Besides metalenses, I’ve seen a wide variety of other metasurface research taking place, from new fabrication methods to metasurfaces that measure polarization or control the amplitude and phase of light.
Last week, I found a new study that showcased another ability of metasurfaces—the ability to control chirality of light.
Understanding chirality: Spin and orbital angular momentum of light
To appreciate the novelty of the new study, let’s take a moment to discuss chiral light.
Chirality is a property of asymmetry and describes an object that cannot be superposed on its mirror image.
“It is far from obvious that this has anything to do with the angular momentum of light, which owes its existence to rotational symmetries,” researchers explain in an open-access Philosophical Transactions of the Royal Society A article. “There is nevertheless a subtle connection between chirality and the angular momentum of light.”
Angular momentum refers to the quantity of rotation of an object. There are two well-established forms of rotation in light: spin angular momentum (SAM), which involves the light’s polarization; and orbital angular momentum (OAM), which involves the light’s wavefront shape.
In regard to SAM, light can be polarized in different geometries. When light is circularly or elliptically polarized, its orthogonally coupled electric and magnetic fields oscillate in a left- or right-handed helix (chiral) geometry. Likewise, a light with OAM typically exhibits a helical (chiral) wavefront shape. Thus, both SAM and OAM play a role in the chirality of light.
In recent years, a lot of research on tailoring SAM and OAM to control light chirality has occurred because chiral light is useful in various applications, including study of high-dimensional quantum states, enhanced imaging and microscopy resolution, and control of matter by optical trapping and tweezing.
But despite some impressive advances, “breaking the symmetry of the spin and orbital states for arbitrary angular momentum control of light at source has remained elusive,” the researchers of a new study write in their paper.
Achieving arbitrary angular momentum control:
Breaking OAM symmetry
The new study was done as a collaboration of the University of the Witwatersrand (Wits) and the Council for Scientific and Industrial Research in South Africa, Harvard University, National University of Singapore, Vrije Universiteit Brussel (Belgium), and Center for Nano Science and Technology of the Italian Institute of Technology.
In the paper, the authors explain that if researchers can achieve arbitrary angular momentum control of light, then they would be able “to produce any desired spin–orbital chiral state of light, including arbitrary, differing and non-symmetric OAM values coupled to user-defined polarizations.”
In essence, arbitrary control would greatly expand access to new light chirality states because researchers would be able to produce nonsymmetric OAM modes, compared to restrictions set by symmetric OAM modes. In particular, it would allow access to super-chiral light with high angular momentum—something known to be important in many fundamental and applied studies.
To achieve arbitrary angular momentum control of light, the researchers designed and fabricated a custom dielectric metasurface made of amorphous TiO2 nanoposts on a fused-silica substrate.

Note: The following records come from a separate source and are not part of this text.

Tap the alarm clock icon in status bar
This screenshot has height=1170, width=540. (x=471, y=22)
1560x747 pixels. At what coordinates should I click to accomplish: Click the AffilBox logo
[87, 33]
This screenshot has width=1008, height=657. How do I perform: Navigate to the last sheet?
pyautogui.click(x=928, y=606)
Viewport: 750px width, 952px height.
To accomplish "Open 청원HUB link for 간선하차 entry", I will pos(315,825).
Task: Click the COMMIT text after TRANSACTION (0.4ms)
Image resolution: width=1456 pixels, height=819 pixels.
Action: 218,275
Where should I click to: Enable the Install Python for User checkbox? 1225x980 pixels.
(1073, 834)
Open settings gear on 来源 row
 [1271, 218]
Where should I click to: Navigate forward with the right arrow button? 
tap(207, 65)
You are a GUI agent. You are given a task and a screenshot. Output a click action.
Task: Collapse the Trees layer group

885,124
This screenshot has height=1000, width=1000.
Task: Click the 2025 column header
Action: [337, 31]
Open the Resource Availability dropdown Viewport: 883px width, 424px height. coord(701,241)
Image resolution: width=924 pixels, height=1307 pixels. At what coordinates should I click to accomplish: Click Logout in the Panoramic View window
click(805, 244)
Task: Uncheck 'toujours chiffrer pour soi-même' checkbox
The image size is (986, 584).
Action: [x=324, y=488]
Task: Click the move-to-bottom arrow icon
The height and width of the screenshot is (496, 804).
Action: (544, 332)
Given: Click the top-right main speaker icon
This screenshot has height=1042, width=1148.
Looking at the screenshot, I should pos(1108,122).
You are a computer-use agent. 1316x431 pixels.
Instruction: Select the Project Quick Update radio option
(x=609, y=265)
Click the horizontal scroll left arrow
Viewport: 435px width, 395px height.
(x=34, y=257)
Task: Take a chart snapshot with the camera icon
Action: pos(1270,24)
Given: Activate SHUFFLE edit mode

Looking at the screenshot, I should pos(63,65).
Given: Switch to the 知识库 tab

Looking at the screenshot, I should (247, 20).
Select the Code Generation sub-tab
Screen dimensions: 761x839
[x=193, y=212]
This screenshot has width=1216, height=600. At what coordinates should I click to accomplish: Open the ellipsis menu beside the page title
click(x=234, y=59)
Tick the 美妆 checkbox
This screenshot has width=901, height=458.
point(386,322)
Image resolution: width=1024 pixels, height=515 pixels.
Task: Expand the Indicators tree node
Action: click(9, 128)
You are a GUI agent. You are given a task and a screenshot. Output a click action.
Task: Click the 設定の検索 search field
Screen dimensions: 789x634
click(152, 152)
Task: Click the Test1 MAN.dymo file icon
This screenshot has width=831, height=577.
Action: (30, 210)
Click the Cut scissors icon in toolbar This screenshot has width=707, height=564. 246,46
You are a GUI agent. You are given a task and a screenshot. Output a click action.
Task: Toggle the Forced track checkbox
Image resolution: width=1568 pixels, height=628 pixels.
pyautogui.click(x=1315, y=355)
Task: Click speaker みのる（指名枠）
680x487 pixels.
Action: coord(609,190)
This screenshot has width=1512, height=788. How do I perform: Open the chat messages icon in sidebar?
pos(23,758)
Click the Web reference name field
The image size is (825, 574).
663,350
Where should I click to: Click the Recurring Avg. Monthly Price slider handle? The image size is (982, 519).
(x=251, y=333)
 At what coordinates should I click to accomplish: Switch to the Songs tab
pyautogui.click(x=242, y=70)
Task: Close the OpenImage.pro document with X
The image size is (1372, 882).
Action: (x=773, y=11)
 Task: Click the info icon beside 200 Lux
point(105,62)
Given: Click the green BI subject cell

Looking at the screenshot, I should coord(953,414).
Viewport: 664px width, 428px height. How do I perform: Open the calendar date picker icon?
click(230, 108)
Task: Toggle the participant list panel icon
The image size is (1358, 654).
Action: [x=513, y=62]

“Our metasurface … is designed to convert any two orthogonal polarization states of the incident light into helical modes with any arbitrary value of OAM, ℓ1 and ℓ2, and not just opposite values. This is possible by controlling the [Pancharatnam–Berry] phase, the overall phase and the form birefringence of each element,” they explain.
In other words, the metasurface gave the researchers full control over both SAM and OAM—allowing them to produce any desired chiral state of light.
In their study, the researchers used the metasurface on an infrared laser to gain control of its chirality. However, they explain the metasurface lends itself to many laser architectures.
“For instance, we could increase the gain volume and metasurface size to produce a bulk laser for high-power, or we could shrink the system down onto a chip using a monolithic metasurface design,” Andrew Forbes, senior author and professor at Wits, says in a Wits press release.
“Our work represents an important step towards merging the research in bulk lasers with that of on-chip devices,” he adds.
The paper, published in Nature Photonics, is “High-purity orbital angular momentum states from a visible metasurface laser” (DOI: 10.1038/s41566-020-0623-z).